**Requirement:**
The answer is to be the full listing, unchanged in every line.
******************************
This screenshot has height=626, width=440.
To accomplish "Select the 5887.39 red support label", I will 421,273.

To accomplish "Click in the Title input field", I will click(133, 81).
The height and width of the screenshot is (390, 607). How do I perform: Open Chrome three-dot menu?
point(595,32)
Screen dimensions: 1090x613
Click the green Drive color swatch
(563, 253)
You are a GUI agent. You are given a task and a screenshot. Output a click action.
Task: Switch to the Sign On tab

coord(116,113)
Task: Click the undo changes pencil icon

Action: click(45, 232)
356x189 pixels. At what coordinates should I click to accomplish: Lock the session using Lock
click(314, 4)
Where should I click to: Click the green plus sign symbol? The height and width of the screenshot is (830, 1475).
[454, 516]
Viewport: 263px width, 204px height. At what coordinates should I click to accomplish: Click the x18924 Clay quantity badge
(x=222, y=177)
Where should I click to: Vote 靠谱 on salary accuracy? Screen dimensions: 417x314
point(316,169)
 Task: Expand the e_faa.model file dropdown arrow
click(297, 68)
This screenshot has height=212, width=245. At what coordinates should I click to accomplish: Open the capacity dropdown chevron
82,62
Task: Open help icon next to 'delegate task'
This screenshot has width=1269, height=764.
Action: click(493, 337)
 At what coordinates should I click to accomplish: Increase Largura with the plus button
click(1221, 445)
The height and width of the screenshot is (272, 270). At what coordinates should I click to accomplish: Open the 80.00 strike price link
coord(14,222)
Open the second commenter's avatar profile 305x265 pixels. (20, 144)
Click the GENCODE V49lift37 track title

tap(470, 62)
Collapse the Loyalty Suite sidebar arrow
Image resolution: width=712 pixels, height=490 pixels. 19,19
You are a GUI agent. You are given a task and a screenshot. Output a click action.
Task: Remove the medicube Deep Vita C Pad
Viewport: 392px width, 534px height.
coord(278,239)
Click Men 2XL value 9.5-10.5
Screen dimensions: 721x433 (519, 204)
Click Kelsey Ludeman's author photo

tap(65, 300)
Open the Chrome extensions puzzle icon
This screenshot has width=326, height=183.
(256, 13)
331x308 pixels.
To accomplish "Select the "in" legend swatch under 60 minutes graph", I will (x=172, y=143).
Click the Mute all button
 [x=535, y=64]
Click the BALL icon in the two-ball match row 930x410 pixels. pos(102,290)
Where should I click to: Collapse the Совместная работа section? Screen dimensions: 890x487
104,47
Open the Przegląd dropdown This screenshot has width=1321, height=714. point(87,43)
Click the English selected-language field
******************************
**Answer to this exercise:**
This screenshot has height=626, width=440.
To accomplish "Select the 5887.39 red support label", I will 421,273.

To accomplish "Click in the Title input field", I will click(133, 81).
The height and width of the screenshot is (390, 607). How do I perform: Open Chrome three-dot menu?
point(595,32)
Screen dimensions: 1090x613
Click the green Drive color swatch
(563, 253)
You are a GUI agent. You are given a task and a screenshot. Output a click action.
Task: Switch to the Sign On tab

coord(116,113)
Task: Click the undo changes pencil icon

Action: click(45, 232)
356x189 pixels. At what coordinates should I click to accomplish: Lock the session using Lock
click(314, 4)
Where should I click to: Click the green plus sign symbol? The height and width of the screenshot is (830, 1475).
[454, 516]
Viewport: 263px width, 204px height. At what coordinates should I click to accomplish: Click the x18924 Clay quantity badge
(x=222, y=177)
Where should I click to: Vote 靠谱 on salary accuracy? Screen dimensions: 417x314
point(316,169)
 Task: Expand the e_faa.model file dropdown arrow
click(297, 68)
This screenshot has height=212, width=245. At what coordinates should I click to accomplish: Open the capacity dropdown chevron
82,62
Task: Open help icon next to 'delegate task'
This screenshot has width=1269, height=764.
Action: click(493, 337)
 At what coordinates should I click to accomplish: Increase Largura with the plus button
click(1221, 445)
The height and width of the screenshot is (272, 270). At what coordinates should I click to accomplish: Open the 80.00 strike price link
coord(14,222)
Open the second commenter's avatar profile 305x265 pixels. (20, 144)
Click the GENCODE V49lift37 track title

tap(470, 62)
Collapse the Loyalty Suite sidebar arrow
Image resolution: width=712 pixels, height=490 pixels. 19,19
You are a GUI agent. You are given a task and a screenshot. Output a click action.
Task: Remove the medicube Deep Vita C Pad
Viewport: 392px width, 534px height.
coord(278,239)
Click Men 2XL value 9.5-10.5
Screen dimensions: 721x433 (519, 204)
Click Kelsey Ludeman's author photo

tap(65, 300)
Open the Chrome extensions puzzle icon
This screenshot has width=326, height=183.
(256, 13)
331x308 pixels.
To accomplish "Select the "in" legend swatch under 60 minutes graph", I will (x=172, y=143).
Click the Mute all button
 [x=535, y=64]
Click the BALL icon in the two-ball match row 930x410 pixels. pos(102,290)
Where should I click to: Collapse the Совместная работа section? Screen dimensions: 890x487
104,47
Open the Przegląd dropdown This screenshot has width=1321, height=714. point(87,43)
Click the English selected-language field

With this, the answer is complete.